| CULTURA
Un maestro de nuestras letras
Miguel Iturria Savón LA HABANA, Cuba - septiembre (www.cubanet.org)
- Conocí al profesor Salvador Bueno Menéndez (La Habana, 1917-2006)
por mediación de sus hijos. Durante años visité ocasionalmente
su residencia de 13 y 60, Miramar, a sólo unas cuadras de mi apartamento
de 31 y 58 B. En las charlas privadas con el Maestro supe el origen de cada uno
de sus libros y de los cuadros de su valiosa pinacoteca. Ada Roig, su esposa,
me mostró la "extraña" estructura de la casona, edificada
por un arquitecto criollo bajo la mirada inquisitiva de su padre, un catalán
enriquecido en Cienfuegos y trasladado a Marianao, donde se vinculó a la
política y adquirió propiedades. Nunca imaginé que
las tertulias familiares a las que asistí fueran el preámbulo de
una relación profesional. Al crear la Fundación "Chacón
y Calvo", en 1992, conté con la colaboración del ensayista,
quien fuera discípulo y amigo del gran hispanista y escritor. Salvador
presidió el consejo asesor y jugó un papel decisivo en los eventos
y las publicaciones de la entidad. Cuando lo nombraron Director de la Academia
Cubana de la Lengua, en sustitución de Dulce María Loynaz, ejercí
como coordinador de proyectos comunes hasta el año 2001, en que lo acompañé
a Cienfuegos como miembro de un jurado encabezado por él. Asistí
después a veladas literarias organizadas por Salvador, en representación
de la Academia de la lengua, y por el psicoanalista y promotor mexicano Fredo
Arias de la Canal, Presidente del Frente de Afirmación Hispanista, quien
financiaba la Colección Clásicos Cubanos y editó numerosos
cuadernos de poetas insulares. Al evocar al maestro de nuestras letras
en ocasión de su cumpleaños 89, no es dable recordar la diversidad
de orientaciones y tendencias que marcaron su labor docente, investigativa y literaria.

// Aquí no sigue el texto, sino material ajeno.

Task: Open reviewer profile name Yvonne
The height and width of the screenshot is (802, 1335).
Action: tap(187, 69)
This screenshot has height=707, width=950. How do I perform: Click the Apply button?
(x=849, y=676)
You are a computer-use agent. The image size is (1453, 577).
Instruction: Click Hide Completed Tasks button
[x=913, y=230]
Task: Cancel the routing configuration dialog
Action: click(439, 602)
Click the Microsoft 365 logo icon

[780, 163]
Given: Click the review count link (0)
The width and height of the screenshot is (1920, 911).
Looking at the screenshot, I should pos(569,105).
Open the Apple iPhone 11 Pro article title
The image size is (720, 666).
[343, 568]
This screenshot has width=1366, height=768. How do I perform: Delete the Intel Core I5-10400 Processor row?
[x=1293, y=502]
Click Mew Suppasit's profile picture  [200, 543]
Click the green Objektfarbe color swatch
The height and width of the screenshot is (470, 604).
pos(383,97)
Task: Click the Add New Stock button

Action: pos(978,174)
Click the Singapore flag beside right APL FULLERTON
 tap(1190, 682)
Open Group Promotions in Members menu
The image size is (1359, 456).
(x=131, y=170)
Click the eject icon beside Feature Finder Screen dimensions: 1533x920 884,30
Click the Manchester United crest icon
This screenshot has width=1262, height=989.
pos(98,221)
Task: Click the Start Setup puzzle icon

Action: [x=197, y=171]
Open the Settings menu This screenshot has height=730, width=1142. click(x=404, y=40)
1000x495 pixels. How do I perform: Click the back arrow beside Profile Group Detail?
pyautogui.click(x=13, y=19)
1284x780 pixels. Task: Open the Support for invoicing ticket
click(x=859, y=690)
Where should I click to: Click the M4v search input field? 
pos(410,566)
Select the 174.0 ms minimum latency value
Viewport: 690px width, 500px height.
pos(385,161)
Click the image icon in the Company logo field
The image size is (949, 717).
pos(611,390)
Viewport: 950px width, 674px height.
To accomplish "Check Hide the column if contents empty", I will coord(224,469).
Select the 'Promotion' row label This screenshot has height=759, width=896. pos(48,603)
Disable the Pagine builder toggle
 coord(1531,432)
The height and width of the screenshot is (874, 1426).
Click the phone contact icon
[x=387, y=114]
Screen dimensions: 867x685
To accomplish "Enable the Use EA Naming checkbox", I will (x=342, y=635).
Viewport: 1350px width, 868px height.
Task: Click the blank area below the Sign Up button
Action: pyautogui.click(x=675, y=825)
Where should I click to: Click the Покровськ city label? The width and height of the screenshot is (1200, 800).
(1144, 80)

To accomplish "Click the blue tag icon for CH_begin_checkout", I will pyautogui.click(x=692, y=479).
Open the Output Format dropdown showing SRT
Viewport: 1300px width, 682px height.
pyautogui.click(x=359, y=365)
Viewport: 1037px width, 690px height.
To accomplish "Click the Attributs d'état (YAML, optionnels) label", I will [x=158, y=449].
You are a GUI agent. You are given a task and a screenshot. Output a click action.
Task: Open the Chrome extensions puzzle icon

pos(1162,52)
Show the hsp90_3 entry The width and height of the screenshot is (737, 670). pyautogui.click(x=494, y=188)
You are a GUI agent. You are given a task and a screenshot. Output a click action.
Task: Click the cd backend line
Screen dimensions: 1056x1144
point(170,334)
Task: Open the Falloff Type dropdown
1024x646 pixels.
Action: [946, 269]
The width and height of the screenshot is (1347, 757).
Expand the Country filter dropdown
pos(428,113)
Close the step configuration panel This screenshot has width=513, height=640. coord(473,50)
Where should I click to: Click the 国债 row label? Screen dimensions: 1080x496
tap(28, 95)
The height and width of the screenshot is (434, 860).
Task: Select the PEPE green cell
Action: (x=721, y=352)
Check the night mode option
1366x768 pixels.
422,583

La profundidad y precisión de sus análisis y la valía de
su prosa le aseguran un lugar cimero en la enorme ensayística cubana del
siglo XX. Al reseñar la labor de varias generaciones republicanas en el
campo de las ideas escribió libros de carácter panorámico,
que conservan la vigencia de sus indagaciones y el interés de sus tesis. Discípulo
de Raimundo Lazo, quien ahondó en la literatura hispanoamericana, su bregar
crítico-ensayístico se inclinó por el análisis lógico
e histórico de autores y temas, logrando el balance entre la erudición
y el manejo creativo del idioma. Tanto la cátedra universitaria como la
prensa escrita le sirvieron de soporte divulgativo para expresar sus disquisiciones
sobre cuestiones literarias y culturales. Su prosa, sobria y comedida, no estuvo
en el centro de las contingencias políticas -al estilo de Mañach
y Marinello-, aunque apreció los instrumentos de comunicación e
hizo del periodismo una tribuna de valoración, orientación y creación. Sus
principales obras fueron editadas en los años cincuenta: Medio siglo
de literatura cubana (1953), Historia de la literatura cubana (1954
y 1959), Antología del cuento en Cuba (1955), Los mejores ensayistas
cubanos (1959) y Los mejores cuentistas cubanos (1959-1960), en dos
tomos. Tal vez su libro más significativo sea Historia de la literatura
cubana, reeditado en 1963, el cual repercutió en la enseñanza
de la literatura, pero trasciende el interés académico y se inserta
en la bibliografía insular como un texto de referencia no actualizado por
su autor. Si bien la obra crítica y ensayística del doctor
Salvador Bueno, como la de R. Lazo, José Antonio Portuodo, Rafael Sténger
y J. J. Arrom, estuvo marcada por la generalización historicista del panorama
literario cubano, en sus artículos dispersos y en ensayos breves hizo notables
aportaciones al análisis de autores como Domingo Delmonte, Lino Novás
Calvo, Labrador Ruiz y Alejo Carpentier. En La letra como testigo (1957)
y en El negro en la literatura hispanoamericana, nos ofrece su aguda y
peculiar mirada sobre creadores de otras latitudes. La enorme bibliografía
del doctor Salvador Bueno constituye parte del patrimonio espiritual de la nación
cubana. Su legajo docente, sus antologías, sus ensayos y la excelencia
de su periodismo merecen una mirada retrospectiva. ¡Gracias, maestro!